Un peu d’histoire« Les femmes ont obtenu le droit de vote en 1940, mais c'est seulement en juillet 1947, dans une élection partielle, qu'une première femme, Mae O'Connor, s'est présentée devant l'électorat. On comptait trois candidates aux élections générales de 1952, sept en 1956, mais aucune en 1960.
Marie-Claire Kirkland-Casgrain s'est présentée dans la circonscription de Jacques-Cartier à l'élection partielle du 14 décembre 1961 pour remplacer son père, décédé quatre mois plus tôt. Elle est devenue la première femme élue au Parlement de Québec. Réélue l'automne suivant, elle a été la première femme nommée au cabinet en décembre 1962.
Depuis 1961, 104 femmes ont été élues députées au Parlement de Québec. »
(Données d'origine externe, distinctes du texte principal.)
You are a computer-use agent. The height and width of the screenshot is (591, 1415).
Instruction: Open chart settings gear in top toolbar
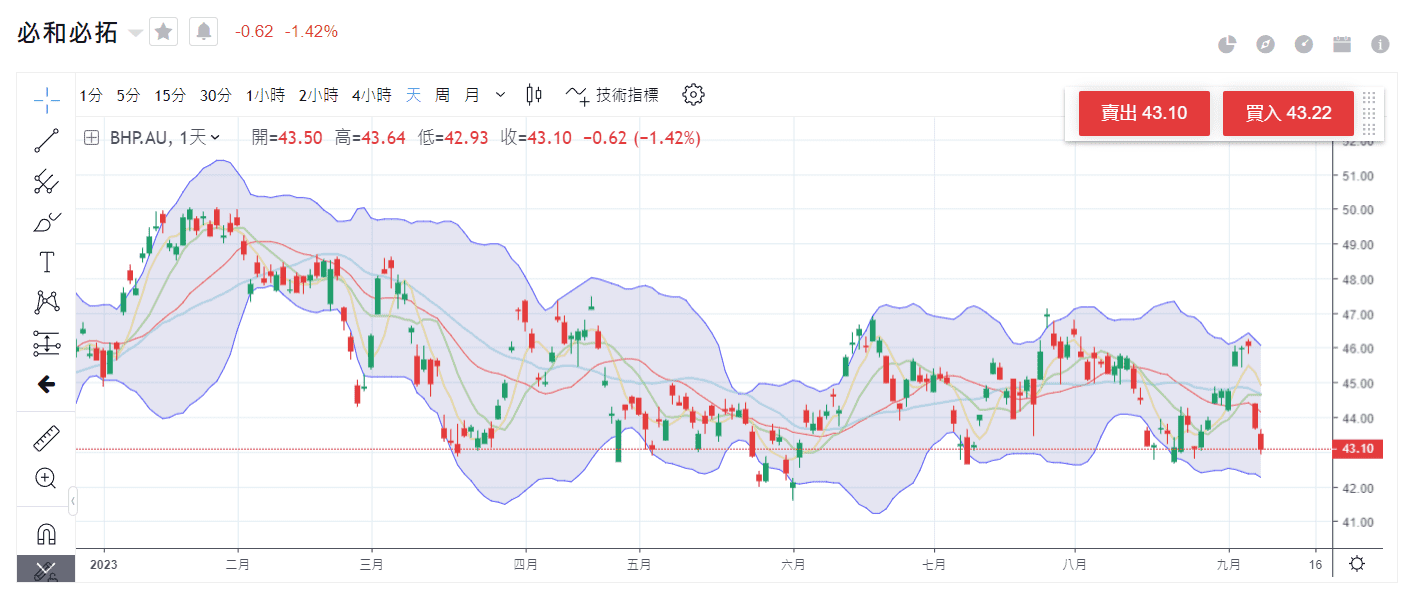693,95
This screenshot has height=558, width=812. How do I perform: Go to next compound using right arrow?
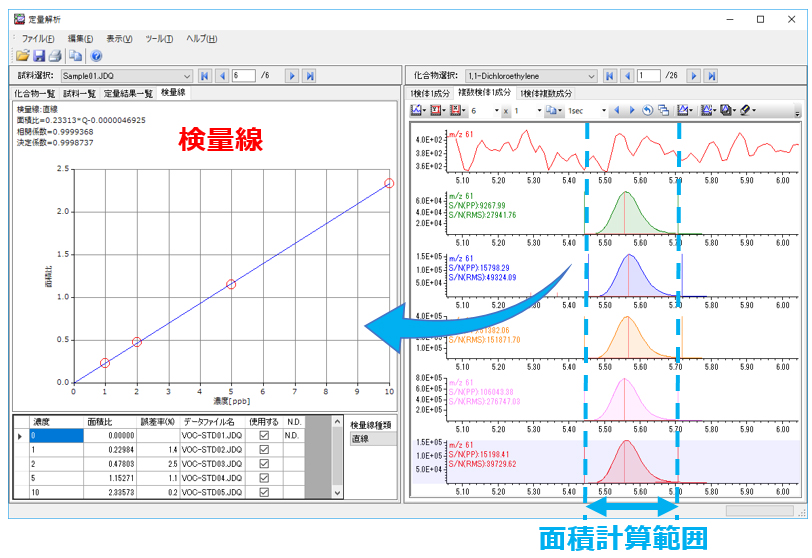pyautogui.click(x=694, y=75)
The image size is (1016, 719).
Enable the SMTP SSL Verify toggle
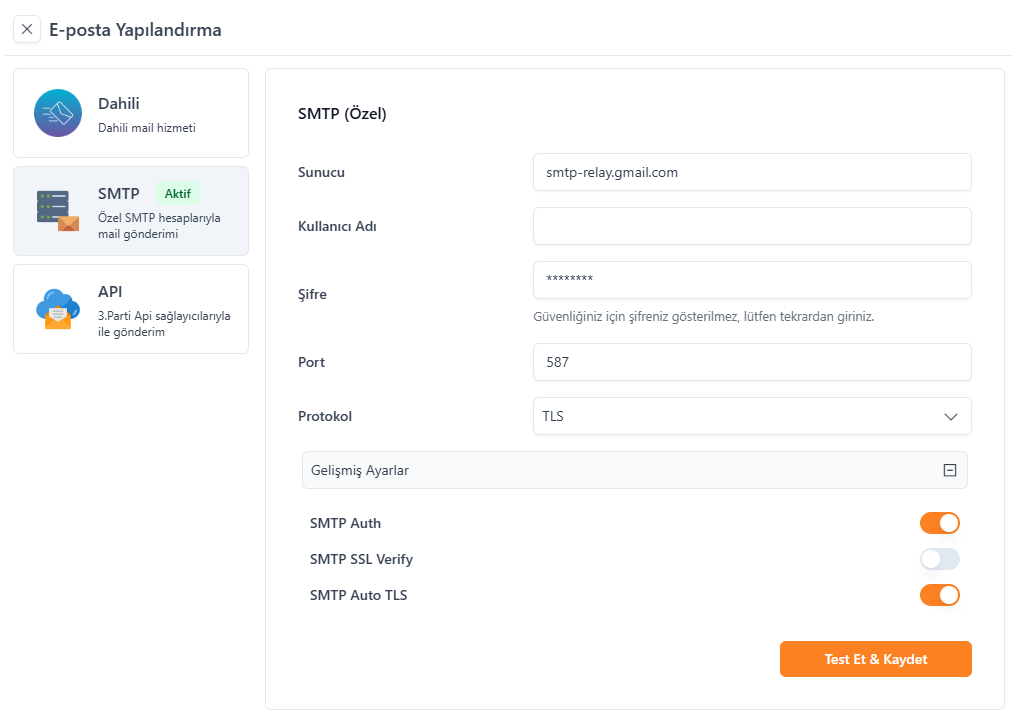pyautogui.click(x=939, y=559)
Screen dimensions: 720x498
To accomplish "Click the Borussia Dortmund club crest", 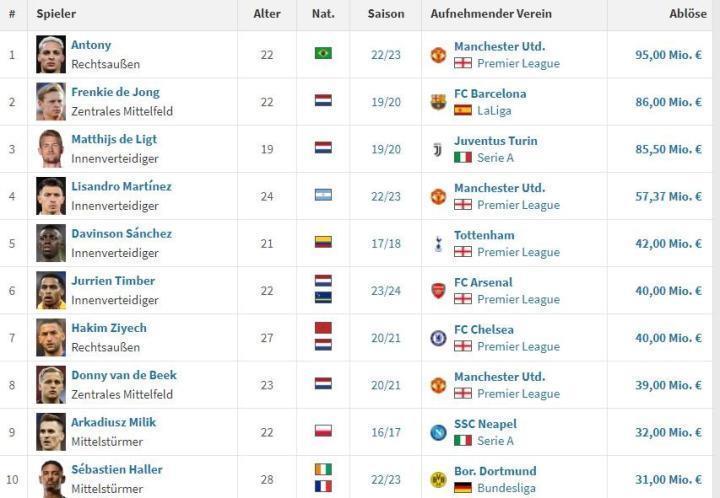I will point(438,479).
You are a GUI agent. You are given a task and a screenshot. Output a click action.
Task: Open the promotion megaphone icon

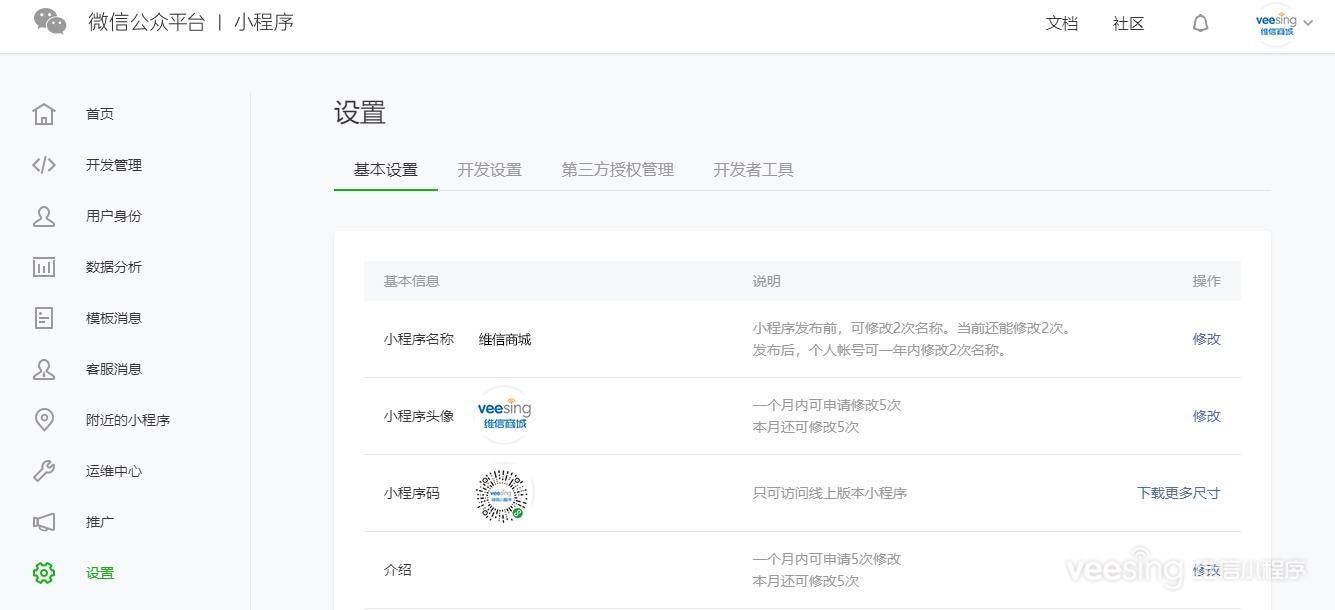click(x=44, y=522)
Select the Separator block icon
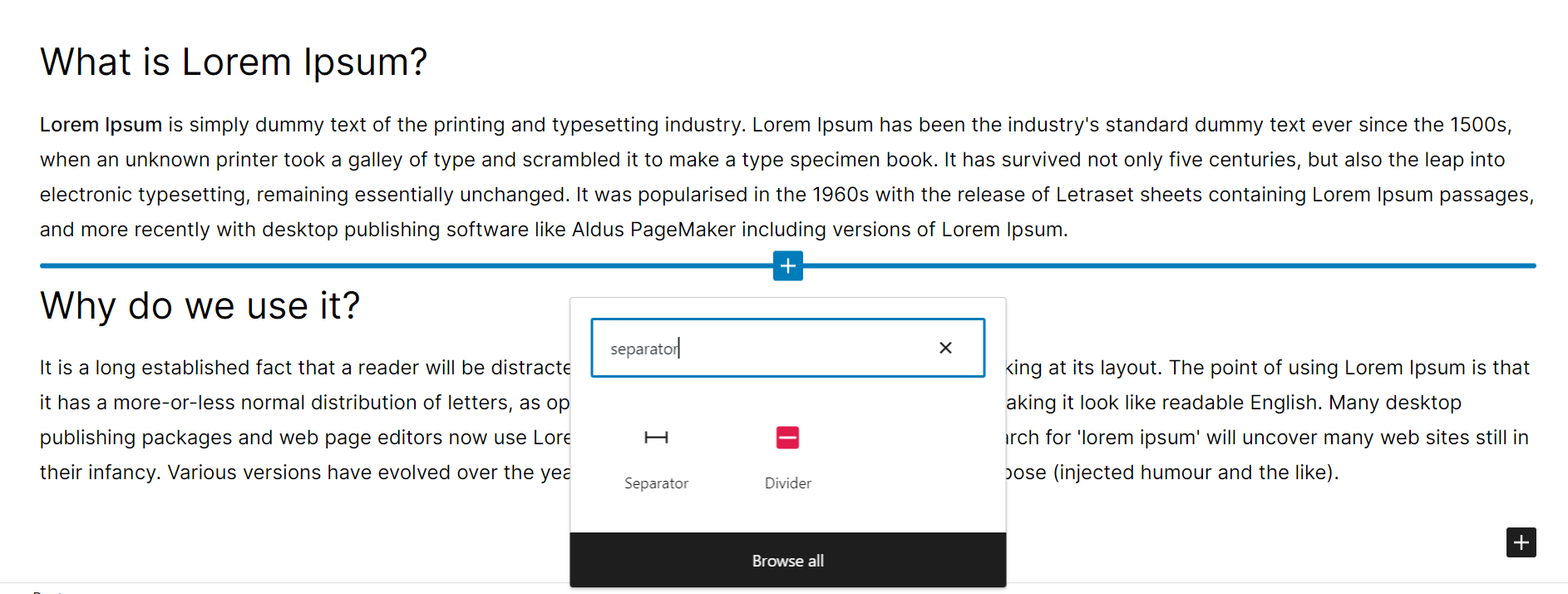Screen dimensions: 1568x594 (x=656, y=458)
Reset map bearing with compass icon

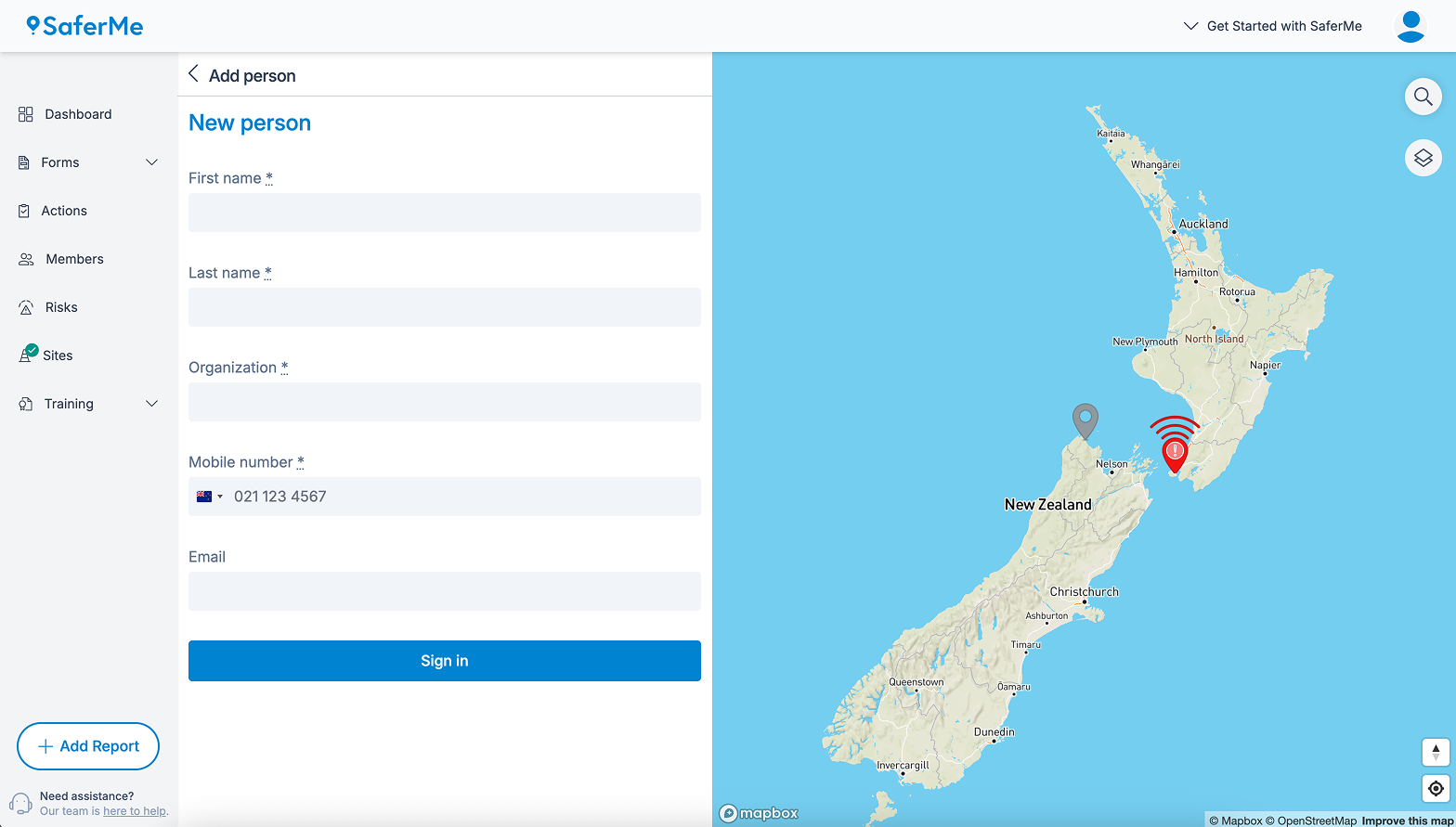click(1436, 752)
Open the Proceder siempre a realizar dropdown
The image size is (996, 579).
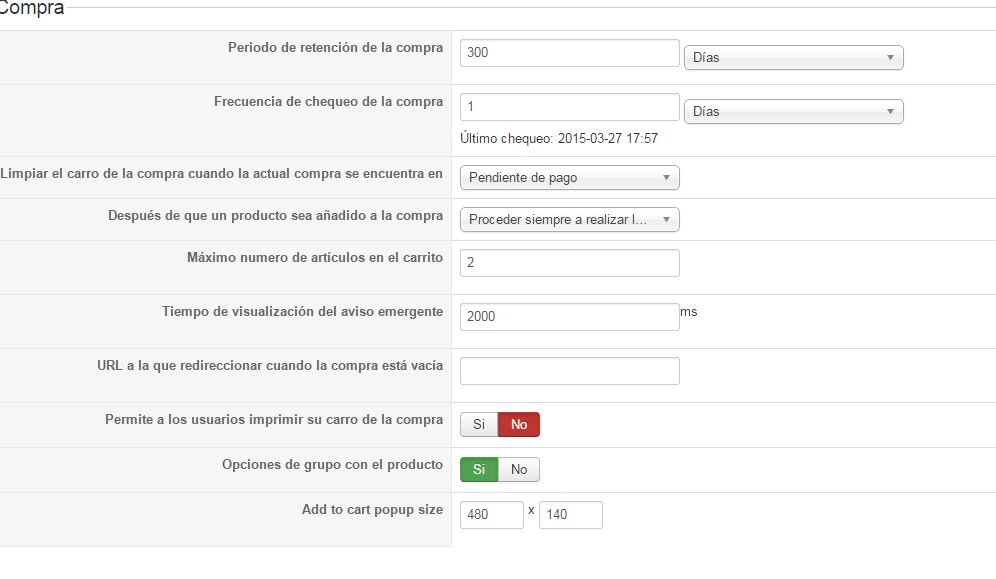pyautogui.click(x=569, y=220)
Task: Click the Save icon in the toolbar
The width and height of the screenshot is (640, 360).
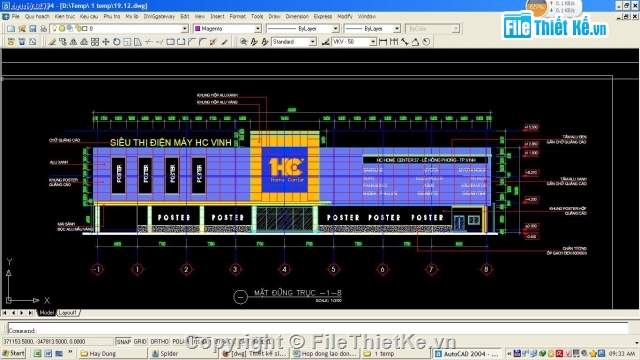Action: [x=33, y=29]
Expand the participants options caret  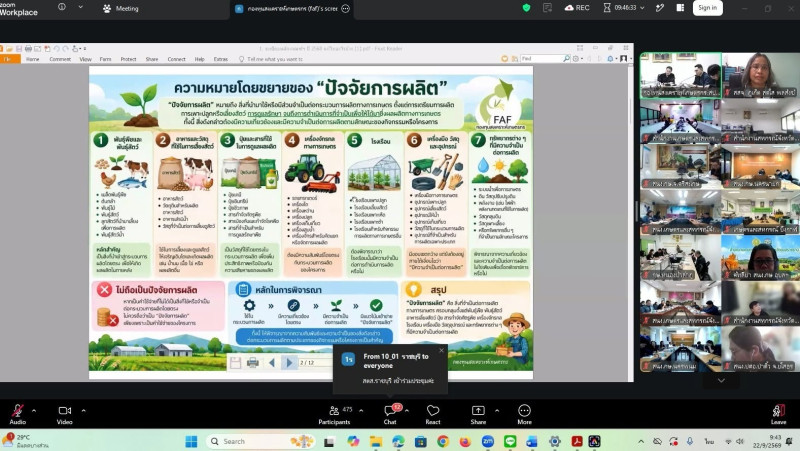pos(361,410)
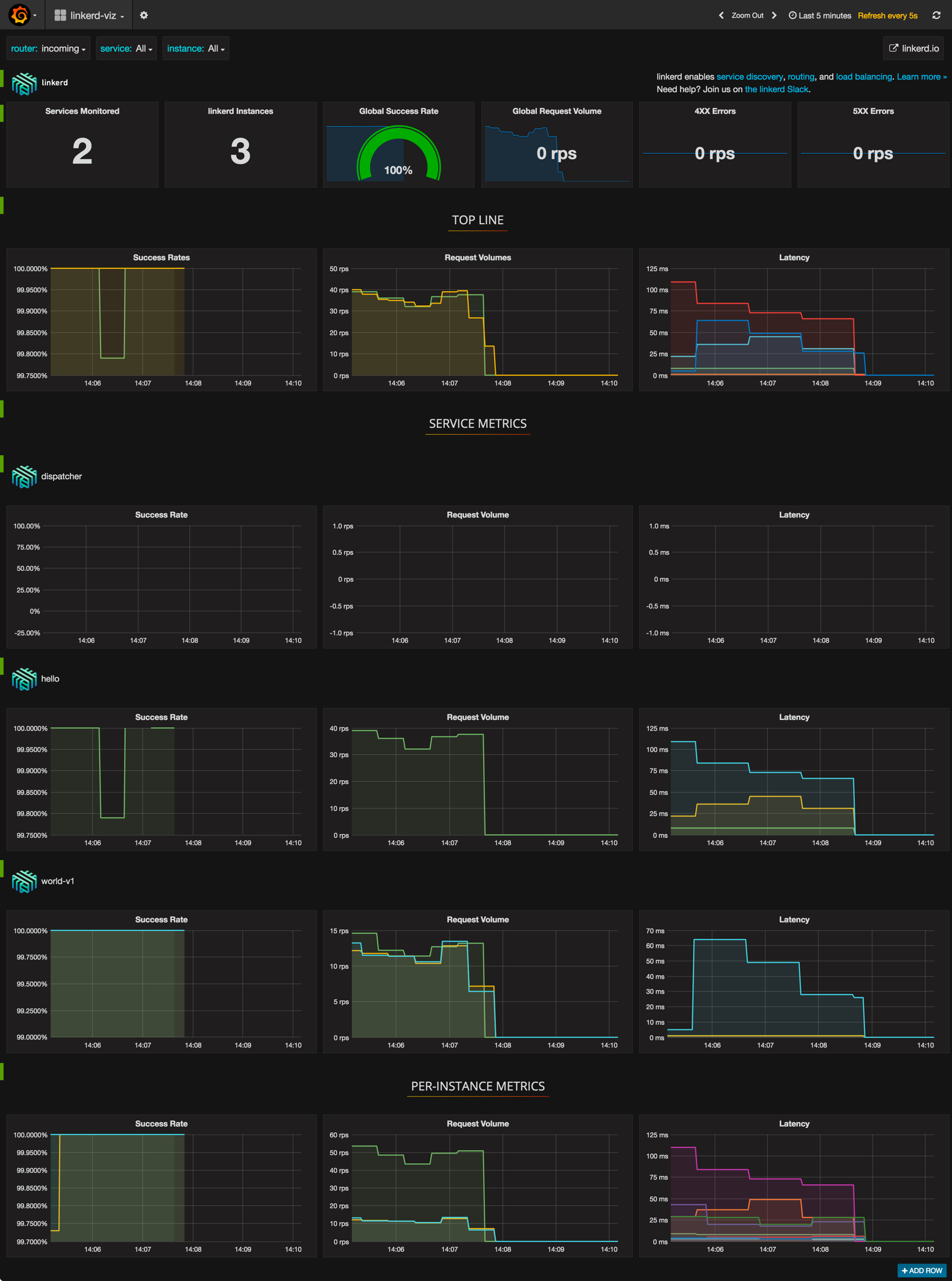Expand the instance All dropdown
952x1281 pixels.
click(196, 49)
C’est donc 51 ans plus tard que les québécoises ont accès à la plus haute sphère politique soit celui d’être élue première ministre. Après l’Alberta, la Colombie-Britannique, l’Île-du-Prince-Édouard, Terre-Neuve et le Nunavut, le Québec devient donc la 6e province/territoire à placer une femme à la tête de sa gouvernance.